I have heard a lot of people complain about not having it. How is the UP button any different then the “back” button? Why do people seem to miss it so much?
If you’re going through a long list of folders, opening each one and then going back to the list, back will take you back to where you left off. Up will take you to the top of the list. This becomes frustrating in direct proportion to the length of the list.
‘Back’ goes to the directory you were at before the one you are at now, which may not have been the parent directory. For example, if you change directories via the folder tree, you can go to any directory regardless of where you are at now. Hit ‘Back’, and you’re back at the previous directory. ‘UP’, IIRC, would always take you to the parent directory of where you are at, regardless of where you were before.
Vista got rid of the up button? That was way more useful than the back button! Gah!
I have shortcuts and favorites to folders I use often. It’s faster to hit the shortcut and then go up than it is to navigate to the drive and then to the appropriate folder.

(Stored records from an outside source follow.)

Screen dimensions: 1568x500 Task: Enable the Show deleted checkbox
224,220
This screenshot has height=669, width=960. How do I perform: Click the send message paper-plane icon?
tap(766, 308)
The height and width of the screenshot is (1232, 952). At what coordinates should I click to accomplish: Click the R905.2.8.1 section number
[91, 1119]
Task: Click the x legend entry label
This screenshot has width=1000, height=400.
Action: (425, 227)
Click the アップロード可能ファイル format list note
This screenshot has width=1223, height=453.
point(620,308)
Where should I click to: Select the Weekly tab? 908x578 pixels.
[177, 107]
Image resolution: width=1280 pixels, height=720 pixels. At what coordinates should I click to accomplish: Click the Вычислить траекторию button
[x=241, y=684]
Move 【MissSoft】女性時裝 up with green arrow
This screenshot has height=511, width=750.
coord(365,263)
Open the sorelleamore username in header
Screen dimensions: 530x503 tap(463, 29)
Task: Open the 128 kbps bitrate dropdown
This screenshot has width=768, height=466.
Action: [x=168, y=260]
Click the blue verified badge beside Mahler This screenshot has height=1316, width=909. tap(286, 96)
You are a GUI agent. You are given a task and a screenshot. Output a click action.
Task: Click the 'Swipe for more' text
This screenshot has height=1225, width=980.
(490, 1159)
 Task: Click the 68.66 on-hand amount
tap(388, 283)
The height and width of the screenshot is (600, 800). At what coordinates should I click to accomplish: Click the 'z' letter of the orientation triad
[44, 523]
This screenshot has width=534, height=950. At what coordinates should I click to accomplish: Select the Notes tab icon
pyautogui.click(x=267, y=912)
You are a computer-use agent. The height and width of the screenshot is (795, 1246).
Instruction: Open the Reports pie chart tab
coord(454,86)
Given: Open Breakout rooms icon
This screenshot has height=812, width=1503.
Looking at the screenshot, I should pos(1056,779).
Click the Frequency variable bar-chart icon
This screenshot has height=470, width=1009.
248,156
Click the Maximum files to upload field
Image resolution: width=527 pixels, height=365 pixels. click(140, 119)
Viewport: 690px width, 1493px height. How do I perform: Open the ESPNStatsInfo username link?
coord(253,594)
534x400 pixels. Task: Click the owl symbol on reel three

Sure, if you know what you’re looking for. But if you’re digging around, trying to remember where you put something eight months ago or trying to find something in the system folders of a program you didn’t write, the up button is really useful.
Count me among the many who bemoan the loss of the “up button”.
I did recently discover that you can get the same functionality by pressing Alt+Up Arrow on the keyboard. Normally, I’m all for keyboard shortcuts, but for some reason I can’t seem to get the hang of this one…
On my machine, the path for the current folder is listed in the Address bar. Is it not the same to just click the next folder up on the address bar?
Pffft. The Vista explorer has breadcrumbs in the address bar. Instant access to any folder up the chain in one click beats an up button by a mile.
Yeah, the clickable address bar is great. What I don’t understand is what moron thought hiding “select all” was a good idea!
True, but Windows spent all those years teaching us that we needed to click on the buttons to navigate, and now they want it to work like a web page where we click on the underlined text link to where we want to go…
Yet another example of changing things for the sake of making it different.
Similar to what they did when XP came out… at least there we were able to keep the “classic view.”
And they wonder why they have to have the “Mojave project” ads. Many of us don’t want to upgrade, as we don’t want to have to relearn an OS’s methods of doing things. Keep the look & feel the same wherever you can, even if you’re changing things “behind the scenes.” Add features, but don’t change the fundamentals!!!
Clearly, I misunderstood the OP and thought they had gotten rid of the “Back” button.
Not good enough. With the up button you never hit a dead end. With Vista, you get to the level of your My Docs folder, and can’t go from there to the drives. Why would they remove it anyway? So annoying.